Bagian Dokumen →
※

Liputan6.com, Jakarta - Sebagai akademisi yang sudah puluhan tahun tinggal dan berkarir di luar negeri dan mengajar atau riset di beberapa negara, saya merasa senang di satu sisi, tapi juga prihatin di pihak lain dengan perkembangan dunia akademik, khususnya perguruan tinggi (PT) di Tanah Air.
Senang karena sejak beberapa tahun terakhir, banyak PT di Indonesia yang mendapat limpahan para doktor, baik alumnus dalam negeri maupun luar negeri.
Advertisement
Para doktor didikan universitas-universitas berkualitas di negara-negara Barat, khususnya Amerika Serikat, Australia, dan negara-negara Eropa juga lumayan banyak.
Belum lagi dari kampus-kampus di kawasan Asia terutama Malaysia, Jepang, Singapura atau Republik Rakyat China (RRC).
Pemandangan menggembirakan akhir-akhir ini tentu saja jauh berbeda dengan tahun-tahun sebelumnya, dimana kampus-kampus seperti "paceklik" doktor.
Banyaknya doktor itu tidak lepas dari banyaknya beasiswa yang digelontorkan oleh pemerintah untuk para dosen berkualitas, yang belum sempat mengenyam pendidikan doktoral, baik di dalam maupun luar negeri.
Selain itu, beberapa tahun terakhir ini, negara-negara lain seperti Turki, RRC, Australia, atau Amerika Serikat juga cukup banyak yang menawarkan beasiswa doktoral ke kader-kader terbaik di Indonesia.
Indikator lain, misalnya, semakin menjamurnya jurnal-jurnal akademik.

※

Bagian Dataset →

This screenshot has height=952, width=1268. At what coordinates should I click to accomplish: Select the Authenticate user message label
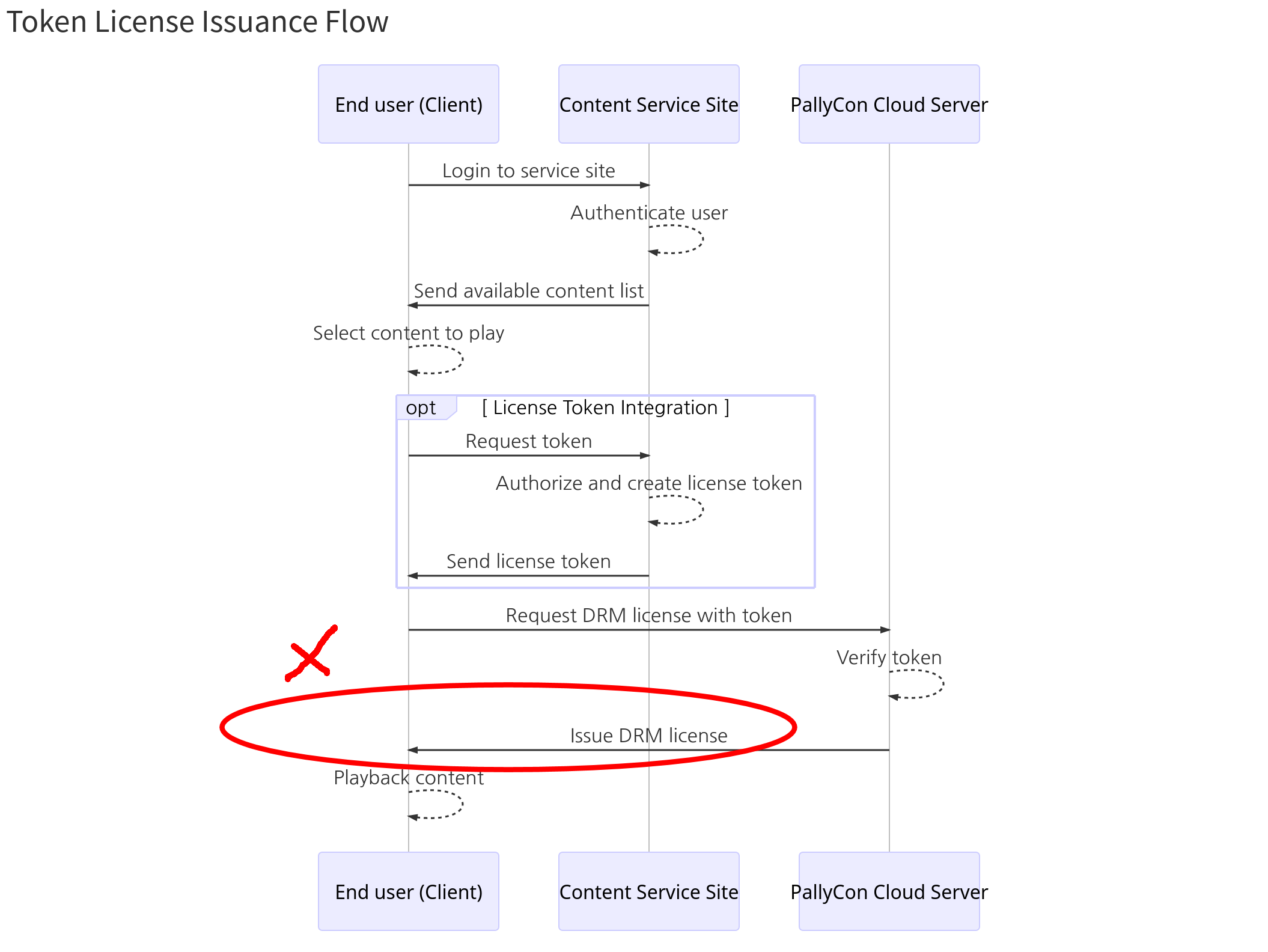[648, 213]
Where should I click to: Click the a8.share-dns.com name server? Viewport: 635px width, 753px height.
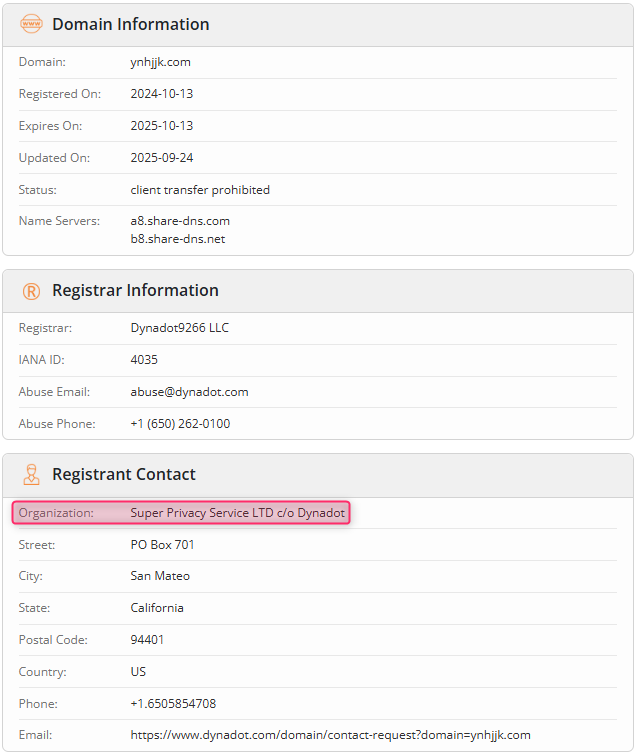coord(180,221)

※

Ketentuan Latihan →
• A. Tolong salin tanpa perubahan bagian tulisan tentang para doktor di perguruan tinggi yang dimulai dengan kata-kata yang memuat "Advertisement" dan diakhiri dengan "juga lumayan banyak.".
• B. Daftarkan semua negara yang disebut namanya dalam tulisan tentang para doktor di perguruan tinggi.
Materi di atas tidak berkaitan dengan tulisan tentang para doktor di perguruan tinggi.

Hasil →
• A.
Advertisement
Para doktor didikan universitas-universitas berkualitas di negara-negara Barat, khususnya Amerika Serikat, Australia, dan negara-negara Eropa juga lumayan banyak.

• B.
- Indonesia
- Amerika Serikat
- Australia
- Malaysia
- Jepang
- Singapura
- Republik Rakyat China (RRC)
- Turki